From the brave and illuminating Elyn SaksĀ (take 14:53 minutes to watch her TED talk):
Someone I’ll call just ‘The Doctor,’ and his whole team of goons swooped down, grabbed me, lifted me out of the chair and slammed me down on a nearby bed with such force that I saw stars. Then they bound both my legs and arms to the metal bed, with thick leather straps.
A sound came out of my mouth that I’d never heard before. Half-groan, half-scream, barely human, and pure terror. Then the sound came again, forced from somewhere deep inside my belly and scraping my throat raw.
This incident resulted in my involuntary hospitalization. One reason the doctors gave for holding me against my will was that I was gravely disabled. Supporting this view, they wrote in my chart that I was not able to do my Yale Law School homework. I wonder what that meant for most of the rest of New Haven.
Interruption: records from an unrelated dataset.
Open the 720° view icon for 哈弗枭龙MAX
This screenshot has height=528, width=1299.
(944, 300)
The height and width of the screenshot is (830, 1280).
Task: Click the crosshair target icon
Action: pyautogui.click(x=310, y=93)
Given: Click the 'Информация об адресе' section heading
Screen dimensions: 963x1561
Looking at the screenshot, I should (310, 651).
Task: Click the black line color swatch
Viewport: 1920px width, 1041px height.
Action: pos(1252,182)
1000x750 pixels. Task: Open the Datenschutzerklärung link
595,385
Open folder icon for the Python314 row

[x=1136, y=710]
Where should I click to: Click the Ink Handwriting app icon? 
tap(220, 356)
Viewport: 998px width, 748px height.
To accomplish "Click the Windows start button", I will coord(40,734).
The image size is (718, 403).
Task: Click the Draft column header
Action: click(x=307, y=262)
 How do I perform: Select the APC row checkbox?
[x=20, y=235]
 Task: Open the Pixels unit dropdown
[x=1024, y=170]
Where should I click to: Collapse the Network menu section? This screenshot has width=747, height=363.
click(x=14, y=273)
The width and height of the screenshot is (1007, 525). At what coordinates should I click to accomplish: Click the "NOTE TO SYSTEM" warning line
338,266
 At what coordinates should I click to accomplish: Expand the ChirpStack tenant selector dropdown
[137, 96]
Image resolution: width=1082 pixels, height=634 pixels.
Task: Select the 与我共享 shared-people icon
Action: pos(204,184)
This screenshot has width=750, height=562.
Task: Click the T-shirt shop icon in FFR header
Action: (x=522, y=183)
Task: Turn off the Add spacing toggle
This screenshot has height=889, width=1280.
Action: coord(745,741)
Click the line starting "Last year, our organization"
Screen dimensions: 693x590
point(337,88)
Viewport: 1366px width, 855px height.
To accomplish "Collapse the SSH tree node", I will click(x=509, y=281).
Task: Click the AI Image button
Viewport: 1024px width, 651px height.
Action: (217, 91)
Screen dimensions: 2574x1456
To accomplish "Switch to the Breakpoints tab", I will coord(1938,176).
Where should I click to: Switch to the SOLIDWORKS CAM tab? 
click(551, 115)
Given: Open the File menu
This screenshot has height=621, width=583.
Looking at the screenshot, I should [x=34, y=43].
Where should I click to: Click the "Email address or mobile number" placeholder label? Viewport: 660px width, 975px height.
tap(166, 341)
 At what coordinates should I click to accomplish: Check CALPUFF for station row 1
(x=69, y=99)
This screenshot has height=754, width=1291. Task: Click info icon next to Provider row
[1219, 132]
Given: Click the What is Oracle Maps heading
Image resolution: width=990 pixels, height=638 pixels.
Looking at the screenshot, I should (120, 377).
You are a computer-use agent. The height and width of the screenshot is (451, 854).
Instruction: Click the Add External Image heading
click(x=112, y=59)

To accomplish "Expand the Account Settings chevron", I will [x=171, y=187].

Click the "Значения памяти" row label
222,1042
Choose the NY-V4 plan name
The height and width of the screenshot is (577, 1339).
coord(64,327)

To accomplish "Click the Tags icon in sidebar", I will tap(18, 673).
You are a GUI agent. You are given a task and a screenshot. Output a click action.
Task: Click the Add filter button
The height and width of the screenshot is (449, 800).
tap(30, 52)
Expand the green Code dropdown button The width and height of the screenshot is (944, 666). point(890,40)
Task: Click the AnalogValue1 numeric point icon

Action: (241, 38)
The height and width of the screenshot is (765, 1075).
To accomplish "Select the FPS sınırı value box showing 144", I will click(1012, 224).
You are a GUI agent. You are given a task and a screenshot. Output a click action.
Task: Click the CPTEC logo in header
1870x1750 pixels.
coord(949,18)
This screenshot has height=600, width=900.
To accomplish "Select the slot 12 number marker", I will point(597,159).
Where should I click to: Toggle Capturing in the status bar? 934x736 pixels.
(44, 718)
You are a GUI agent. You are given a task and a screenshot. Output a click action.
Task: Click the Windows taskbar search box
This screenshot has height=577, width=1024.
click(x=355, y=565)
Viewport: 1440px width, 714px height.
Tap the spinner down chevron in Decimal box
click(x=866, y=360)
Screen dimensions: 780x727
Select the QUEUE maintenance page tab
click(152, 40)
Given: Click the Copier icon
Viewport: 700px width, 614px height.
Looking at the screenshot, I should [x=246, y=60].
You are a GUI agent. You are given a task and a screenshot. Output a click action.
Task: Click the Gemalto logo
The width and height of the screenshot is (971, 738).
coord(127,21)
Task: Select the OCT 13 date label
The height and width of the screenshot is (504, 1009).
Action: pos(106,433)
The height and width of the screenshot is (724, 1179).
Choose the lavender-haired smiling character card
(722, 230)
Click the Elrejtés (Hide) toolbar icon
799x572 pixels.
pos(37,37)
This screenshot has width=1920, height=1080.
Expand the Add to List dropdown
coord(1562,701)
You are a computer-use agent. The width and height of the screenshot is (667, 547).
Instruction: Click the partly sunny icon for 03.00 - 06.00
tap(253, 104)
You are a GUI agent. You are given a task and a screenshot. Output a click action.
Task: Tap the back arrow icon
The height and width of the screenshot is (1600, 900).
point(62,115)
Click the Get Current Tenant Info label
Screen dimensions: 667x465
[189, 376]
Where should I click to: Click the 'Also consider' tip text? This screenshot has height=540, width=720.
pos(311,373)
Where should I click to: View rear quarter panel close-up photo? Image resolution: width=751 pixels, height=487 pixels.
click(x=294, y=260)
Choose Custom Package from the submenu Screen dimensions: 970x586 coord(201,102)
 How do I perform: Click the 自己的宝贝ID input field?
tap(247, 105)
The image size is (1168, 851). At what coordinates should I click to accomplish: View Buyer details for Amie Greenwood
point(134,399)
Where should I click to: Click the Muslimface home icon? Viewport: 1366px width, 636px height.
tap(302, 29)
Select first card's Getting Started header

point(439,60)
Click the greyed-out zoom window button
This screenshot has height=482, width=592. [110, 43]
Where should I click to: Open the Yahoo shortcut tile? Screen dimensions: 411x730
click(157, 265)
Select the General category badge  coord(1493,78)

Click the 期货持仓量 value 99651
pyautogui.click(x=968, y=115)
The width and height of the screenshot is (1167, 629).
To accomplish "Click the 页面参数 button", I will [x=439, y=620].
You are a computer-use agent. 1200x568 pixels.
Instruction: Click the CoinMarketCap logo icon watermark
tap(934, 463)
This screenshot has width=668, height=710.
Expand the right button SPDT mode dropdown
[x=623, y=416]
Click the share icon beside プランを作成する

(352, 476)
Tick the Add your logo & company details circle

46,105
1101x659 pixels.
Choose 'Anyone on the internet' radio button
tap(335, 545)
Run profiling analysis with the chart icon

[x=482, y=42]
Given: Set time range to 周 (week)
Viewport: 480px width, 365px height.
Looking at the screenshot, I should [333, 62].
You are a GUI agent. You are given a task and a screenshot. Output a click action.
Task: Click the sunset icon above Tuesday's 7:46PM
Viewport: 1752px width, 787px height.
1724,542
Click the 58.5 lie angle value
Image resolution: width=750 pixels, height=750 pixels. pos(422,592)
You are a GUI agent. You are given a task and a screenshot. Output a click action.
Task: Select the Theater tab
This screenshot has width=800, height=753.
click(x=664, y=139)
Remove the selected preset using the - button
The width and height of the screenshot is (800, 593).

During the next year, I would spend five months in psychiatric hospitals on the East Coast. At times, I spent up to 20 hours a day in restraints — hands tied, hands and feet tied down, hands and feet tied down with a net tied tightly across my chest. I never struck anyone, I never harmed anyone, I never made any direct threats to anyone.
I was lucky I wasn’t one of the one to three people who die in restraints each week.
Some people still hold [the] view that restraints help psychiatric patients feel safe. I’ve never met a psychiatric patient who agreed.
Today, I am pro-psychiatry and anti-force. I don’t think force is effective as a treatment. And I think using force is a terrible thing to do to another human being with a terrible illness.